_EXERCISE_
Show each line from the listing that includes the word "target".

_MATERIAL PROVIDED_
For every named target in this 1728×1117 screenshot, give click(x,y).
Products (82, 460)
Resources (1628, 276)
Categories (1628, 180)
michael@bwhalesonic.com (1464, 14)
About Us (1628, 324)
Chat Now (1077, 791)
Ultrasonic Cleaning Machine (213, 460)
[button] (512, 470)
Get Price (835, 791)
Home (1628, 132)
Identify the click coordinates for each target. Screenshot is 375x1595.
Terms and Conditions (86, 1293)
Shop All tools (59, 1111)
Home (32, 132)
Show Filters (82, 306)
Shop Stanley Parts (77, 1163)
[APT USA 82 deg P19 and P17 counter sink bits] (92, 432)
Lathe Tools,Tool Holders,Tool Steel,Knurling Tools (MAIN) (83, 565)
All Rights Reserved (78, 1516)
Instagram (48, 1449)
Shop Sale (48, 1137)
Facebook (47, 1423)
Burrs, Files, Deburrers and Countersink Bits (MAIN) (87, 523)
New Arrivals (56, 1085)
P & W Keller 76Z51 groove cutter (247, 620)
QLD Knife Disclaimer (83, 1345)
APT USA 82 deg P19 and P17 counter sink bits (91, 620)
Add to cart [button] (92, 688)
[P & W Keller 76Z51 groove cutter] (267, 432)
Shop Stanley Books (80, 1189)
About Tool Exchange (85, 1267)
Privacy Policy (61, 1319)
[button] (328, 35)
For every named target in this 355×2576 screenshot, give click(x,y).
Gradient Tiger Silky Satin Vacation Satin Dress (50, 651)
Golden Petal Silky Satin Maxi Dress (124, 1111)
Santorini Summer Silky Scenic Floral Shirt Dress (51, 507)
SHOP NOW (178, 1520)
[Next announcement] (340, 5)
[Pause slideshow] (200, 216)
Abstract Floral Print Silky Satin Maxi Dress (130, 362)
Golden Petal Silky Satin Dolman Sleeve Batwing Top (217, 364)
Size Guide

_ANSWER FOR THIS EXERCISE_
For every named target in this 1728×1117 screenshot, give click(x,y).
Identify the click coordinates for each target. Screenshot is 375x1595.
For every named target in this 355×2576 screenshot, give click(x,y).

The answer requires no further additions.